§ What the exercise asks
Transcribe exactly the entries from the "Task: Click checkmark" line to the end, both included, minus pictures.

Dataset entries
☆ ☆ ☆ ☆

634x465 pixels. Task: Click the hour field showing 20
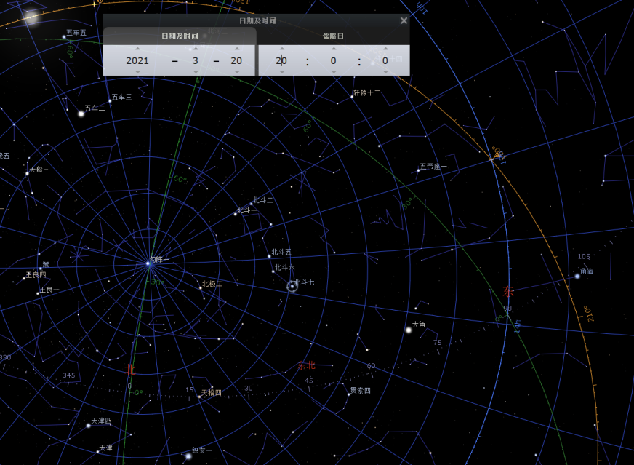pos(281,60)
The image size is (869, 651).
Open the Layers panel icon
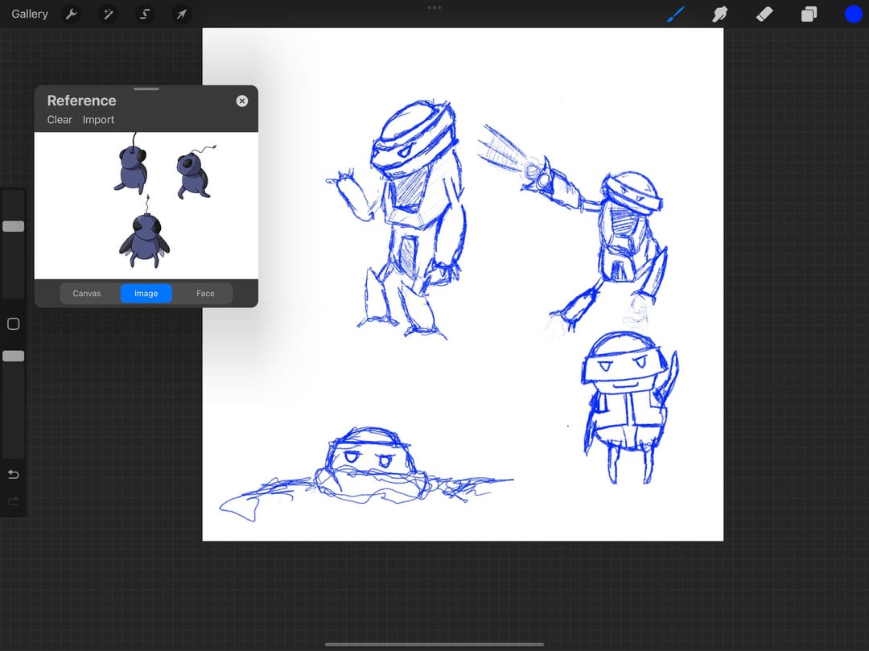point(809,14)
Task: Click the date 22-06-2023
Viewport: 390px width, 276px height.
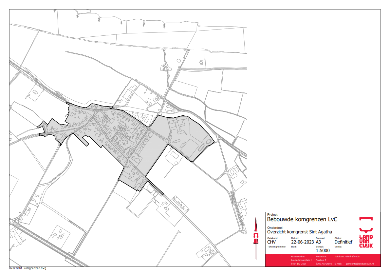Action: (302, 242)
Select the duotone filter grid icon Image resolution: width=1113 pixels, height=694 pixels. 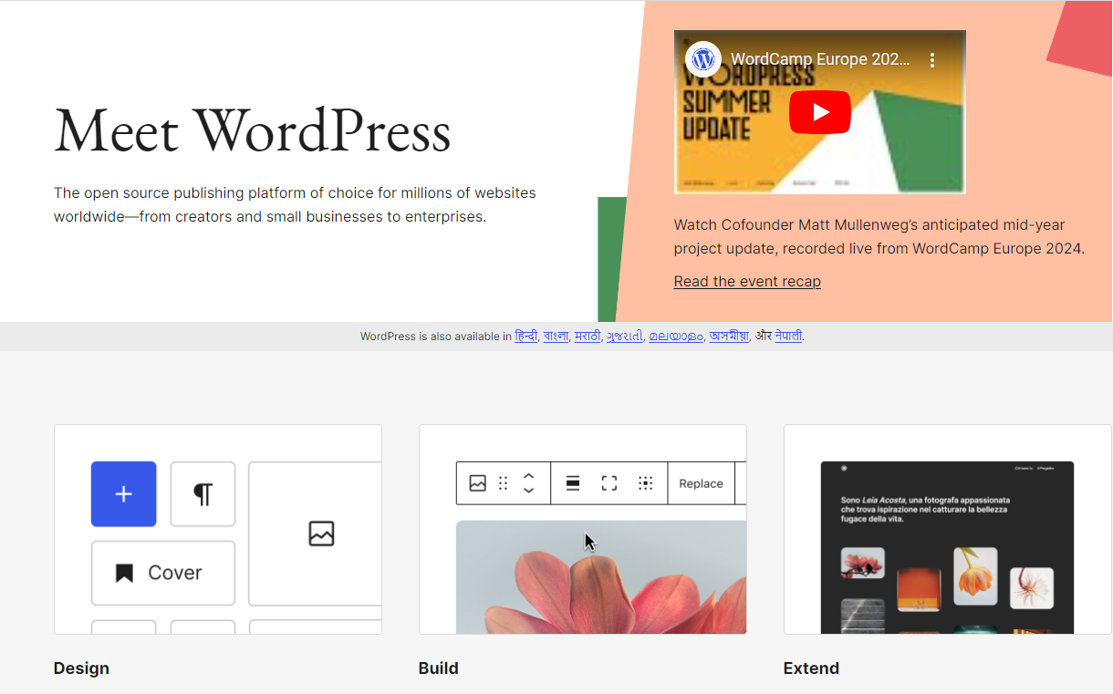pyautogui.click(x=646, y=482)
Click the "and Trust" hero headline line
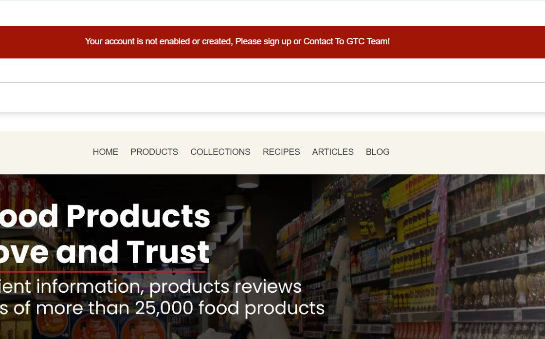Screen dimensions: 545x339 tap(133, 252)
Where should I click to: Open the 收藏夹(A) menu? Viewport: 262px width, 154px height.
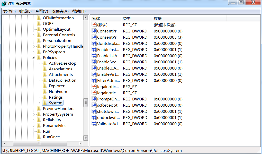point(60,11)
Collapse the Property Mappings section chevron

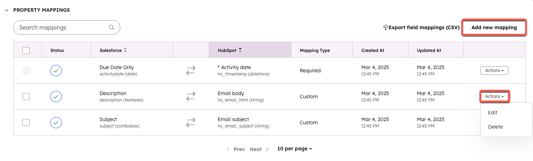tap(6, 10)
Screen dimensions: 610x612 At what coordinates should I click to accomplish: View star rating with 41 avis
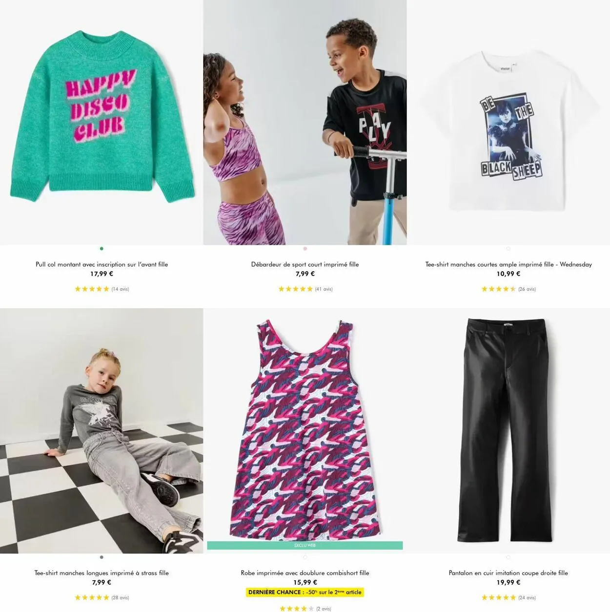pos(305,289)
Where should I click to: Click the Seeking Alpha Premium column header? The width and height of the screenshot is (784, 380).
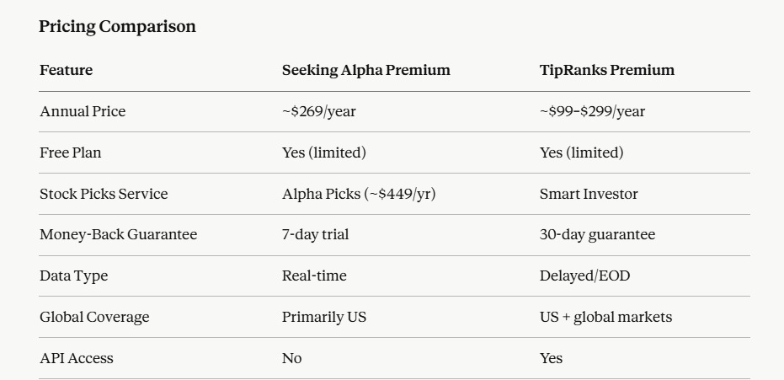click(366, 70)
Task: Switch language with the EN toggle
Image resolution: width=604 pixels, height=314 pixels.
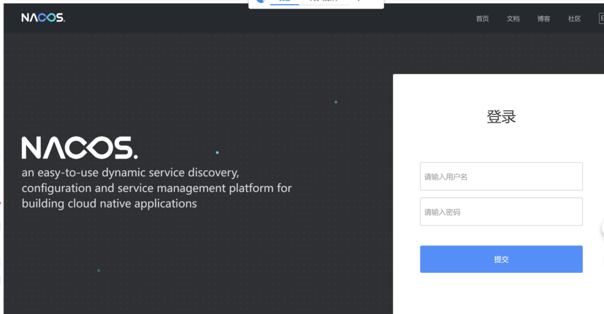Action: click(602, 18)
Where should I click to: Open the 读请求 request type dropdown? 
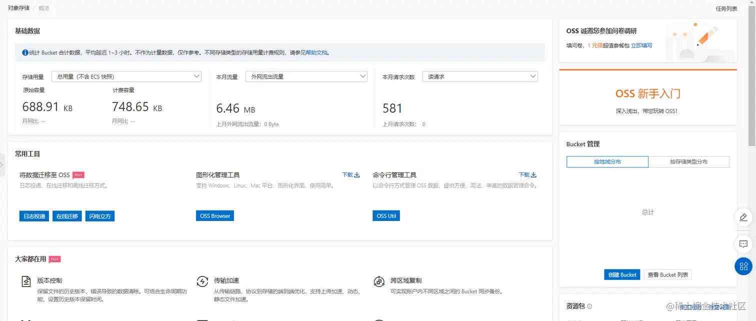click(x=480, y=76)
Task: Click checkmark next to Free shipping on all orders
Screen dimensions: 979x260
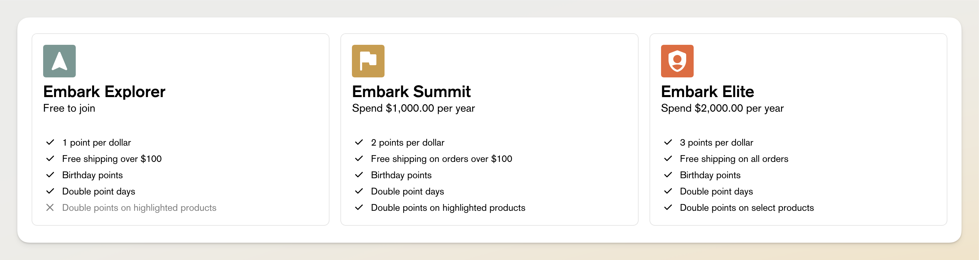Action: [x=668, y=159]
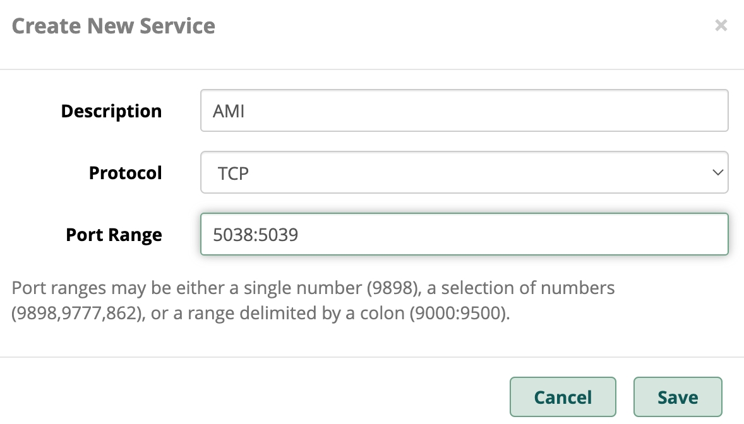Focus the Port Range input field
Viewport: 744px width, 424px height.
click(464, 234)
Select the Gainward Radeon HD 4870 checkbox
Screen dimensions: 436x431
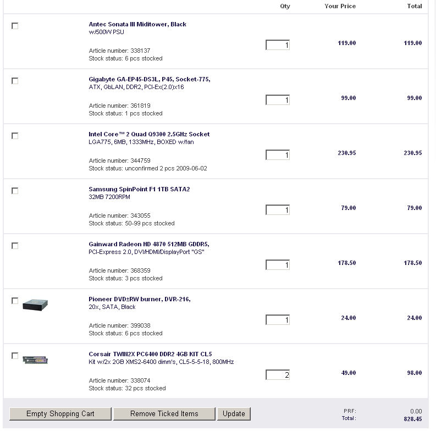pyautogui.click(x=15, y=246)
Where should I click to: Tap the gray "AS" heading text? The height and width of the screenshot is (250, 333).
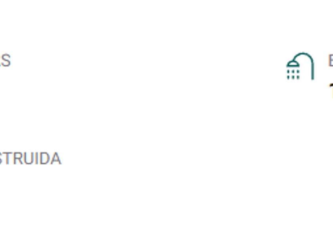5,61
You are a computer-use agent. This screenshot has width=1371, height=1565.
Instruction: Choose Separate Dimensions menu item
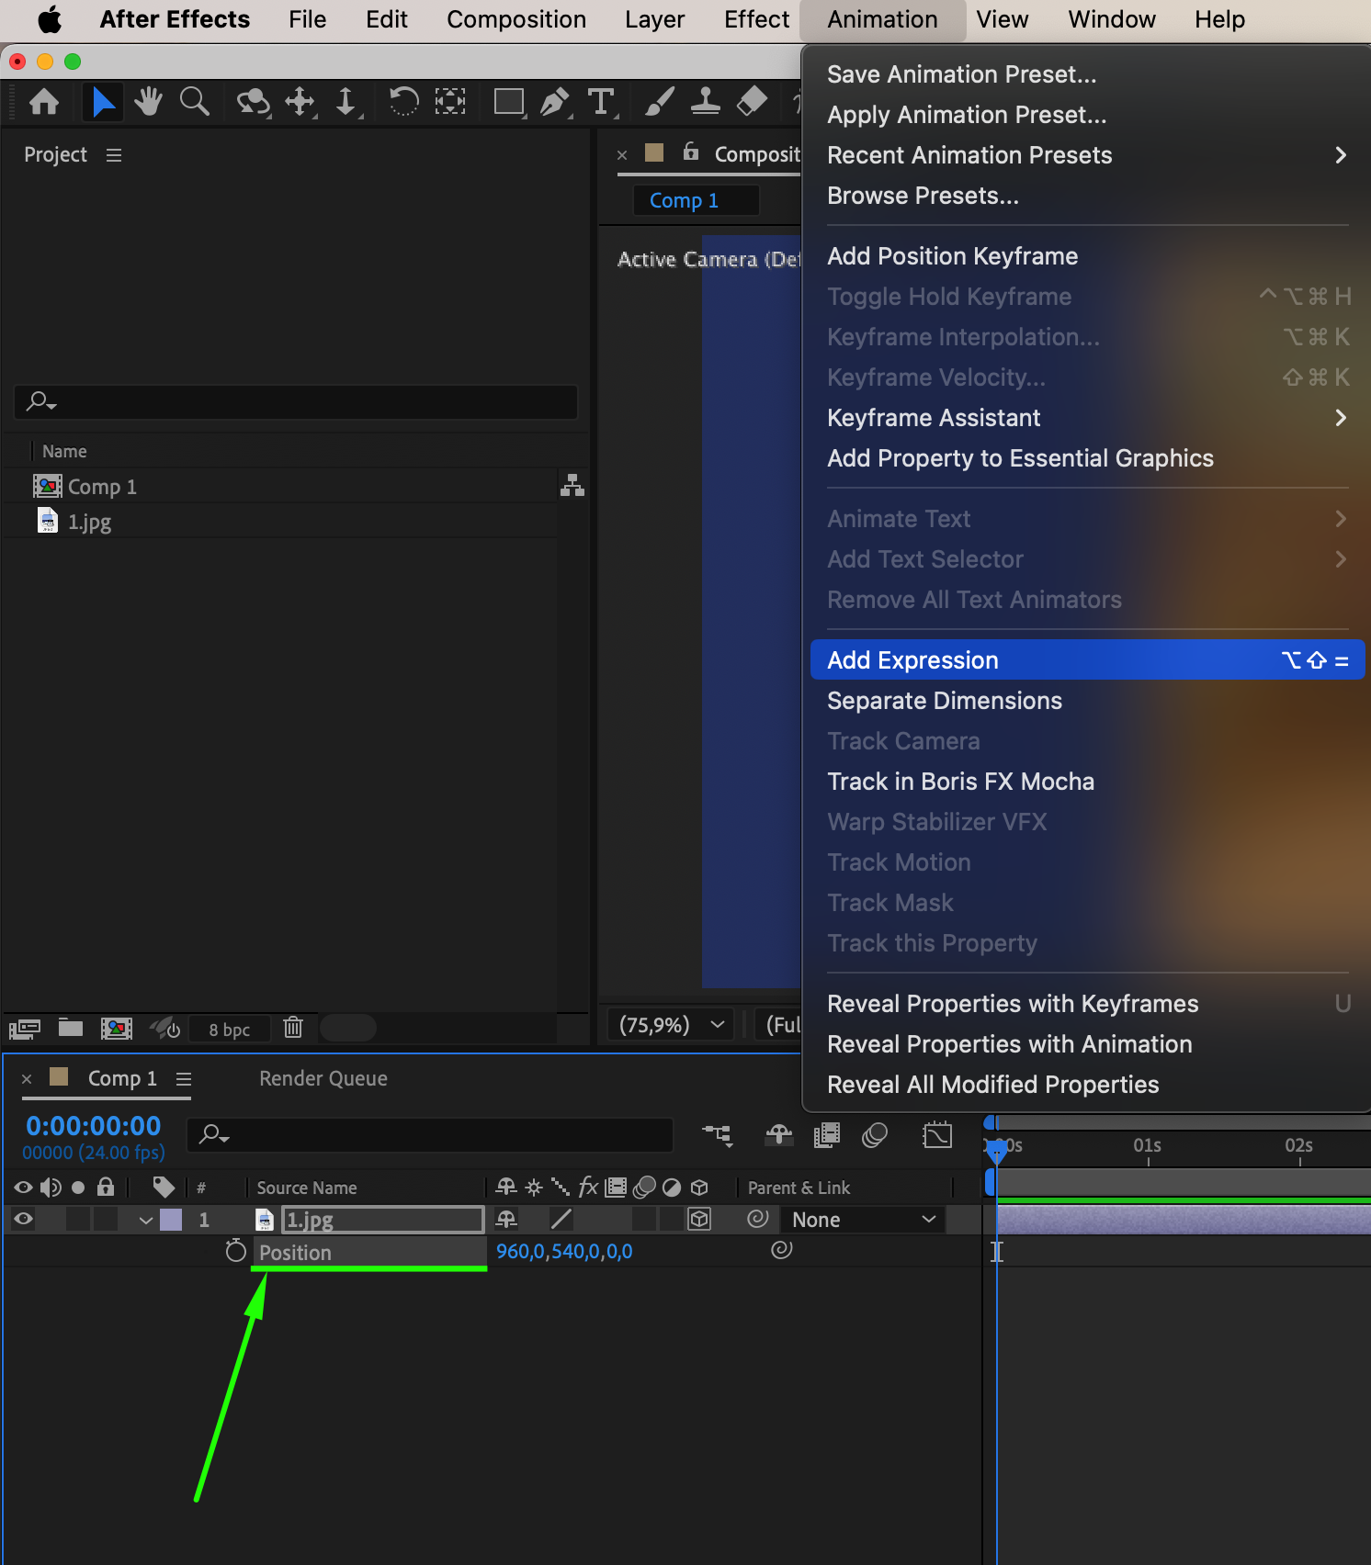coord(944,701)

☆ ☆ ☆ ☆

§ Exercise answer
Task: Click checkmark next to Free shipping on all orders
Screen dimensions: 979x260
Action: [x=668, y=159]
Focus the Port Range input field
Viewport: 744px width, 424px height.
click(464, 234)
Select the Gainward Radeon HD 4870 checkbox
Screen dimensions: 436x431
pyautogui.click(x=15, y=246)
Where should I click to: Tap the gray "AS" heading text? The height and width of the screenshot is (250, 333).
5,61
You are a computer-use agent. This screenshot has width=1371, height=1565.
Instruction: Choose Separate Dimensions menu item
coord(944,701)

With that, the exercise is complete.